On today's call, George Elston, our CFO, will discuss financial results for the second quarter and the first half of this year and then Nikin Patel, our COO, will discuss operations and give an update on Juniper's R&D program. After that, we will be opening up the call to take your questions.
Thanks Alicia and good morning everyone. Continuing from the momentum of Q1, our core business performance continued to be strong in the second quarter of 2016. Total net revenues increased 16% year-over-year to $11.9 million. The $1.7 million increase over the same quarter last year reflects the ongoing strong performance by both our CRINONE franchise outside of the U.S. and our Juniper Pharma Services business in the U.K.
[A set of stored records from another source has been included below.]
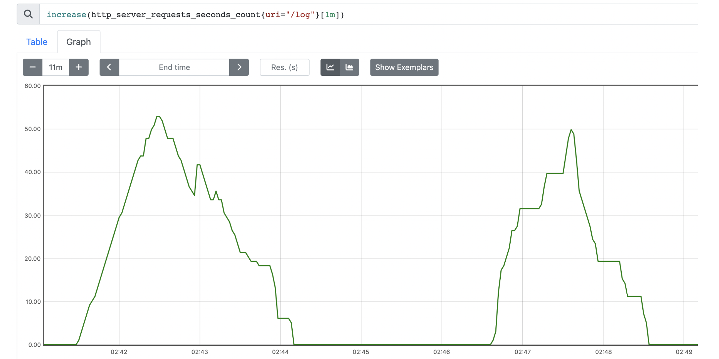Click the search magnifier icon
719x359 pixels.
pyautogui.click(x=28, y=14)
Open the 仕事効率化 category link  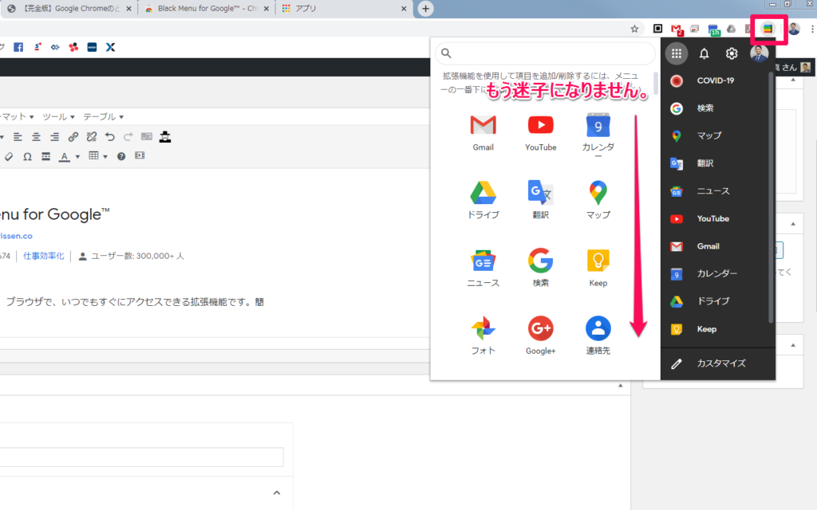click(x=44, y=257)
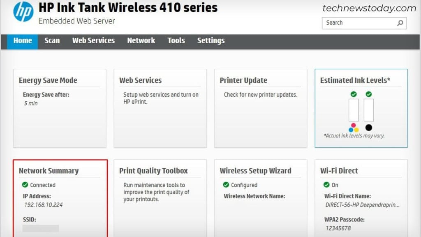This screenshot has height=237, width=421.
Task: Click the checkmark above the color cartridge level
Action: click(354, 94)
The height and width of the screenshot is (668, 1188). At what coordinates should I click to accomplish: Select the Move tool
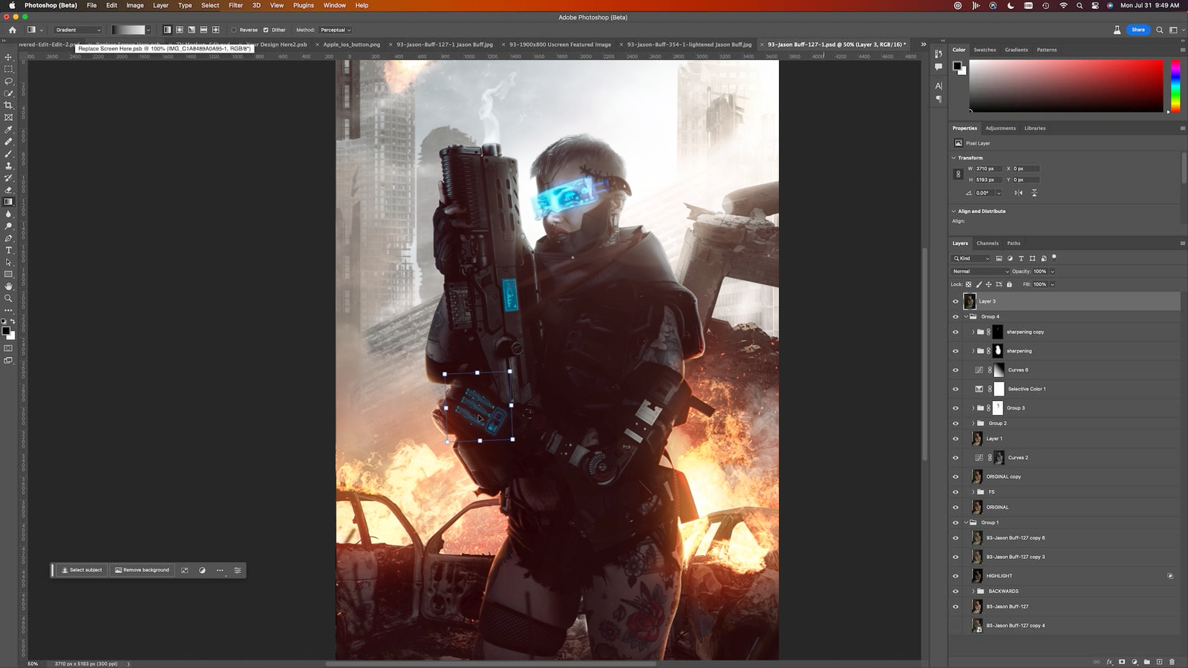(9, 57)
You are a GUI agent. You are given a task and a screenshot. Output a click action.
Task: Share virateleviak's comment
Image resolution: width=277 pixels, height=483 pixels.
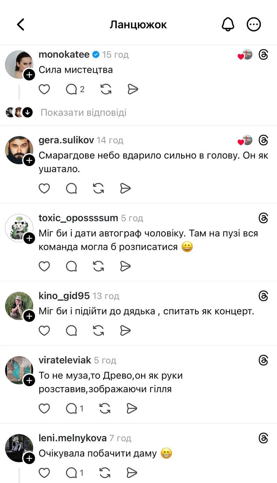point(132,408)
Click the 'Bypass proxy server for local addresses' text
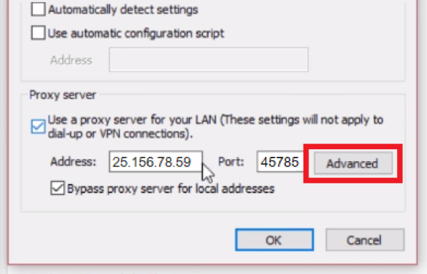427x274 pixels. click(171, 188)
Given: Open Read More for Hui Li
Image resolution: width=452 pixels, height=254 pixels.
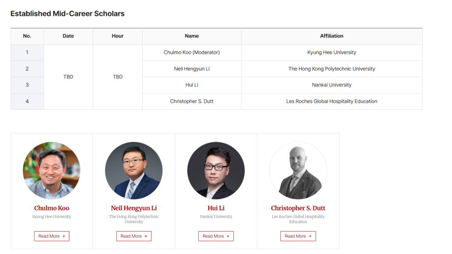Looking at the screenshot, I should pos(216,236).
Product revenues from sales of CRINONE to our partner Merck KGaA increased 15% over the second quarter of 2015 to $7.6 million. This was driven by end market growth in key markets supported by new market sales in the EU countries where CRINONE was approved last summer.
Juniper Pharma Services revenues were up 24% over the second quarter of 2015 as strong customer volume continued as well as larger scope and value programs within our service offerings. On a local currency basis, Juniper Pharma Services revenue increased 33% year-over-year, which was dampened by the strength of the U.S. dollar versus the British pound. Our royalty revenues from Allergan's sales of CRINONE in the U.S. were essentially unchanged versus the second quarter of 2015.
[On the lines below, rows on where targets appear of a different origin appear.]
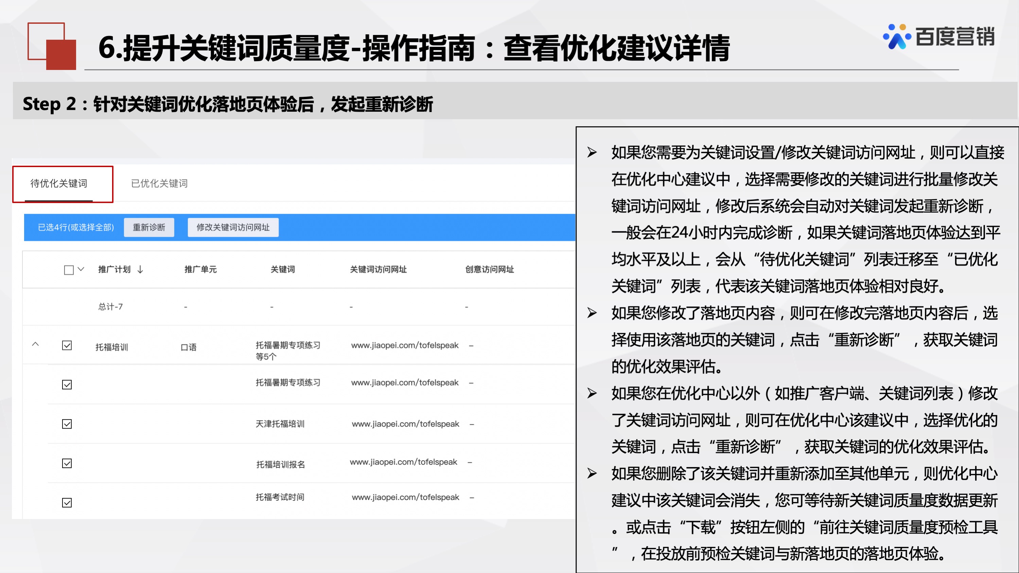This screenshot has width=1019, height=573.
Task: Click the 重新诊断 button
Action: click(x=149, y=227)
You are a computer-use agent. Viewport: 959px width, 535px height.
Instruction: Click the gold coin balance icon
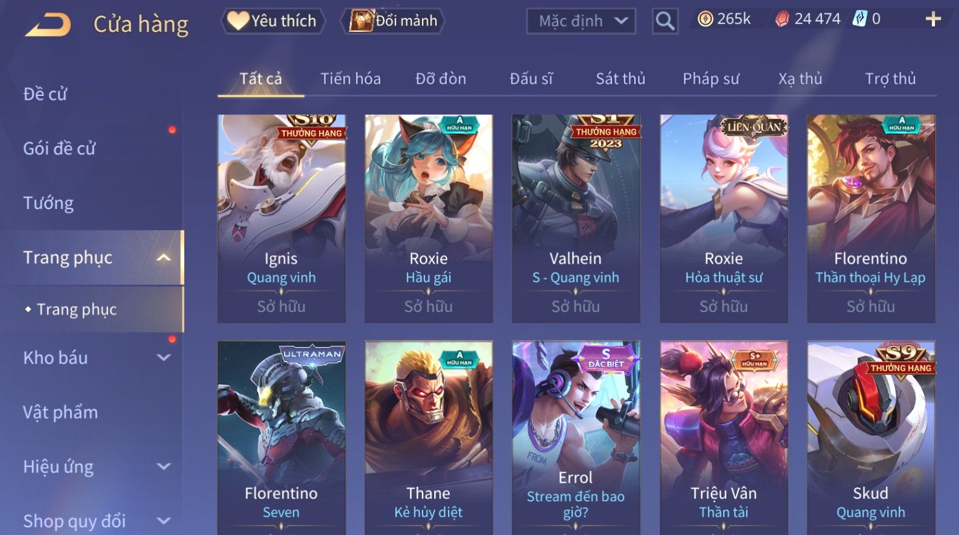705,19
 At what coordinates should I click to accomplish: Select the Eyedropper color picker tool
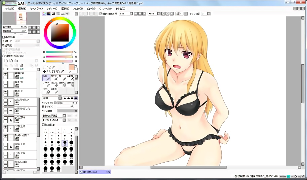click(62, 71)
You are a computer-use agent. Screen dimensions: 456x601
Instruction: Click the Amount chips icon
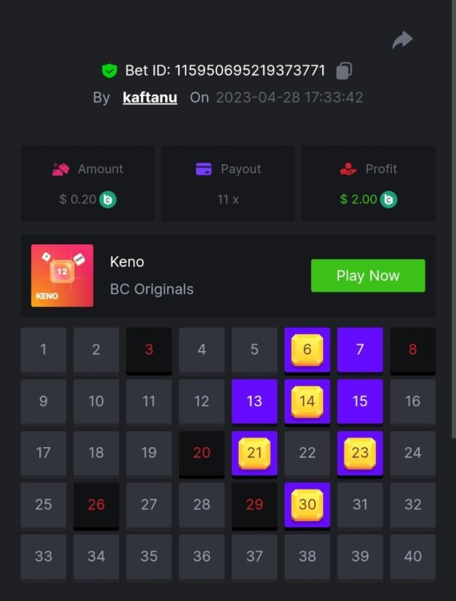61,169
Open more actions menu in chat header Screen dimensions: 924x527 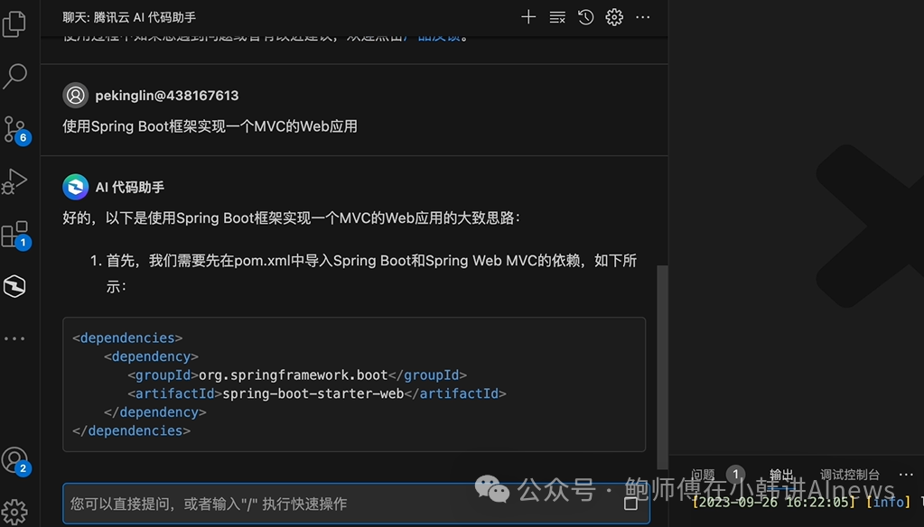[x=643, y=17]
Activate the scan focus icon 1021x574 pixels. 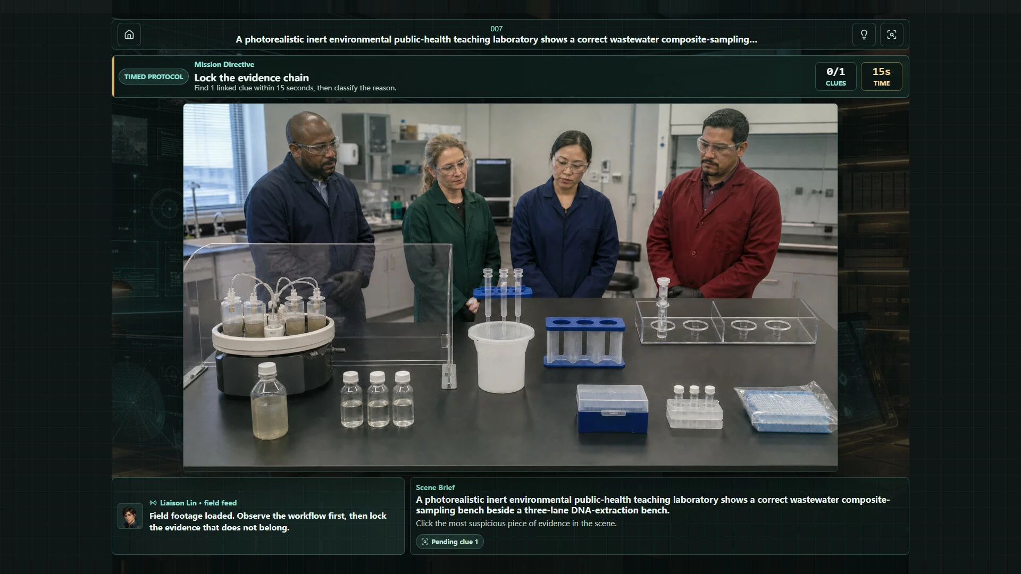(x=891, y=35)
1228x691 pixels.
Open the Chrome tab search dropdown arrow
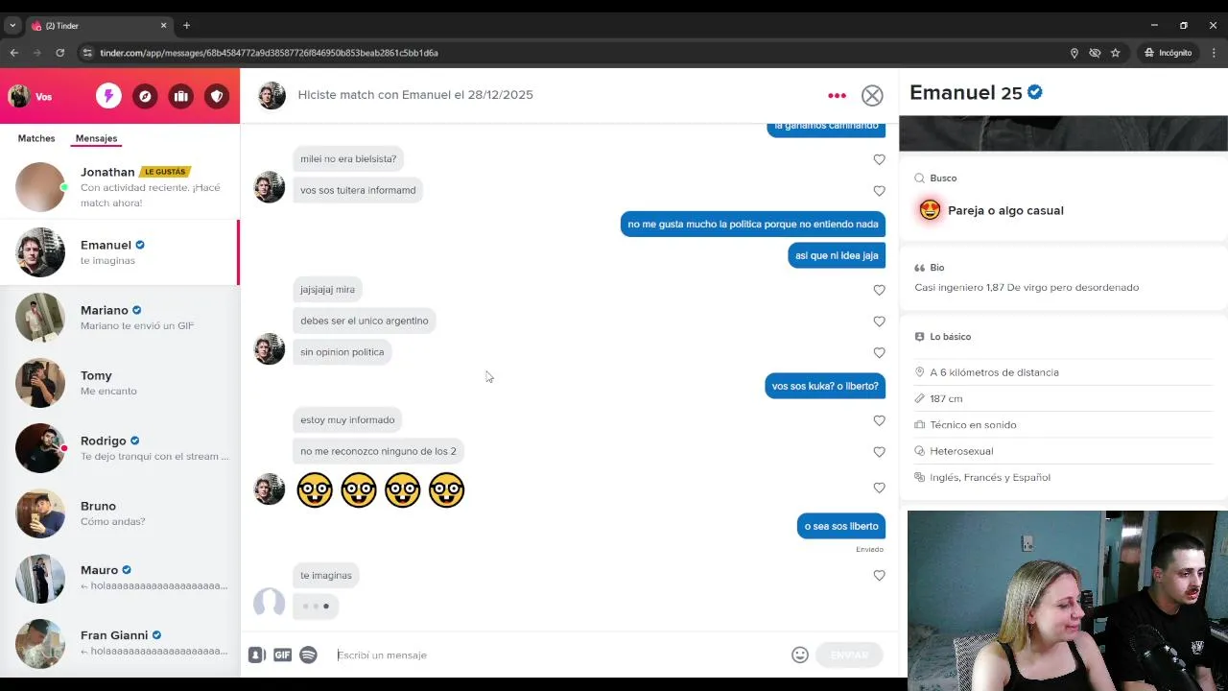(x=12, y=26)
Gross profit rose to $5.4 million versus $4.6 million in the prior year. Gross profit as a percentage of total revenues increased slightly to 46% for the second quarter of 2016 compared to 45% last year. Total operating expenses increased by $2.2 million to $7.2 million in the second quarter of 2016 and this includes a $1.4 million increase in R&D spending, which was largely driven by cost of our Phase 2b critical trials of COL-1077. We recently announced on-time completion of enrollment and we continue to expect to report topline results from the trial this quarter.
The $700,000 increase in G&A cost was primarily driven by the creation of an internal business development function this year, along with costs associated with CEO succession and organizational growth. Sales and marketing costs increased by $100,000, reflecting continued investment in the U.S. by Juniper Pharma Services.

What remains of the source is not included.